Task input
━━━━━━━━━━━━━━━━

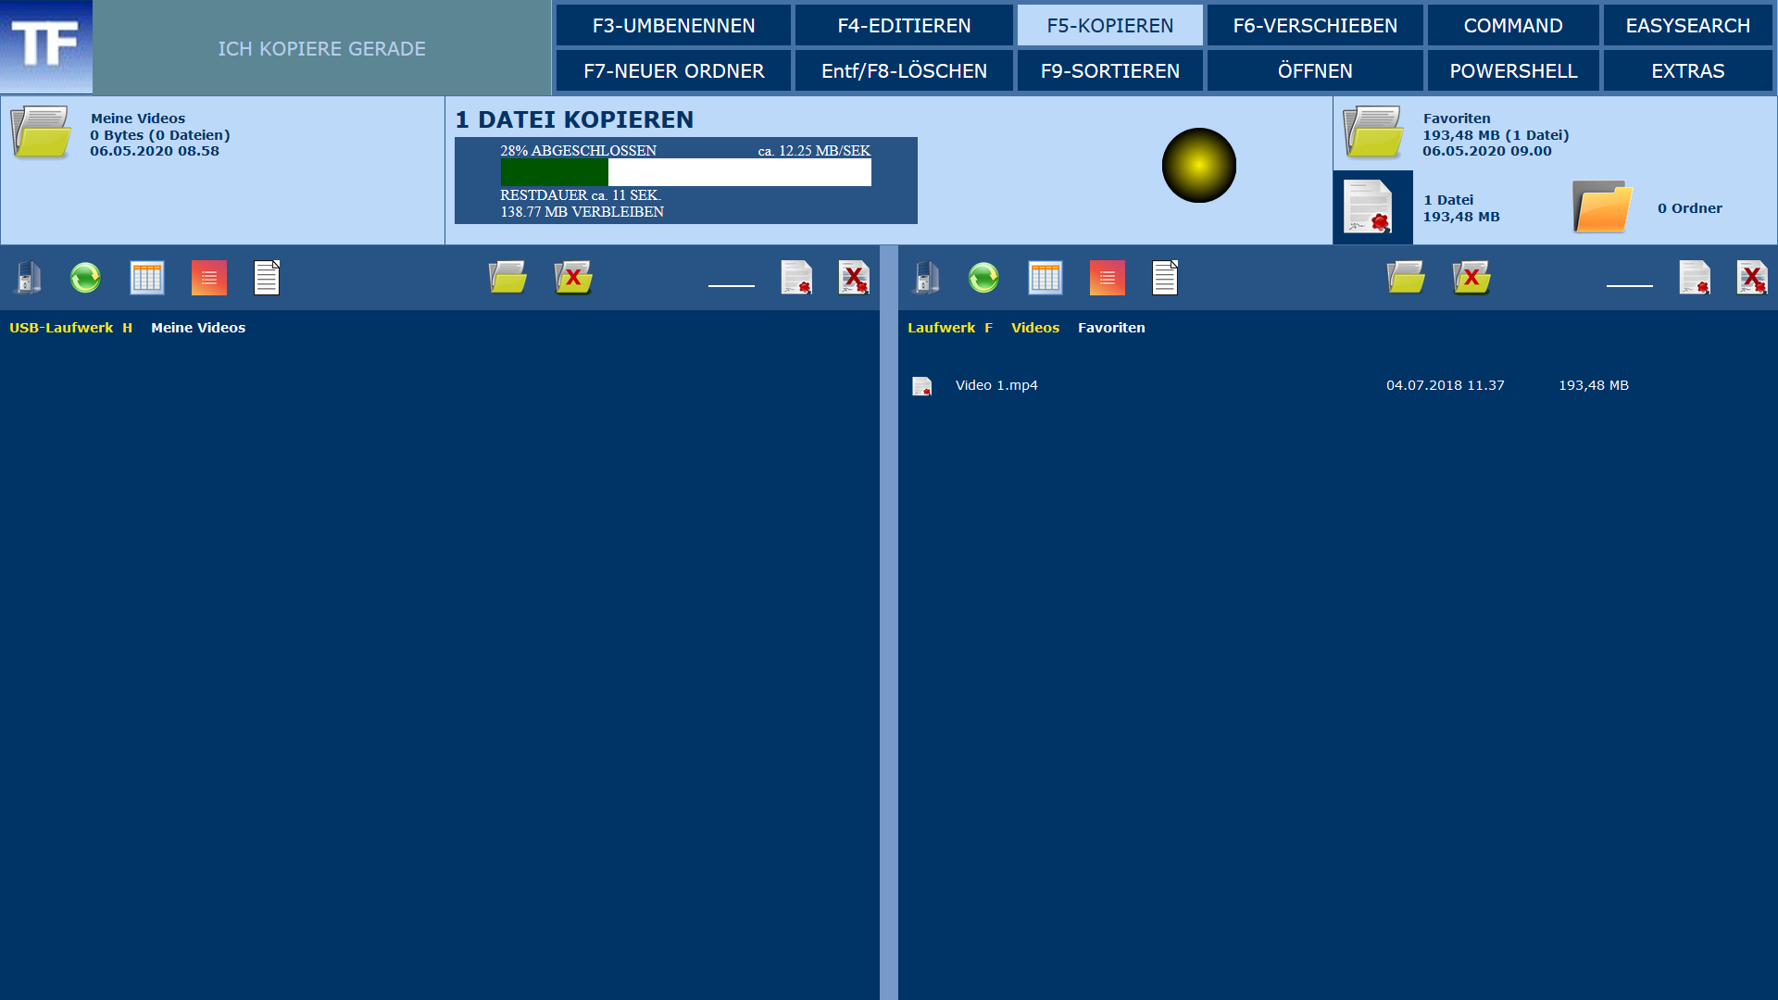The height and width of the screenshot is (1000, 1778).
Task: Click the computer drives icon in left pane
Action: [29, 278]
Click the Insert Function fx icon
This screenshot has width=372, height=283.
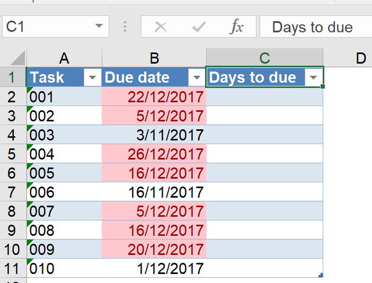236,27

━━━━━━━━━━━━━━━━

What to work on
Copy out every line of the records above word for word, leaving out the pictures.

Task result
The height and width of the screenshot is (1000, 1778).
Task: Click the computer drives icon in left pane
Action: [29, 278]
Click the Insert Function fx icon
This screenshot has width=372, height=283.
236,27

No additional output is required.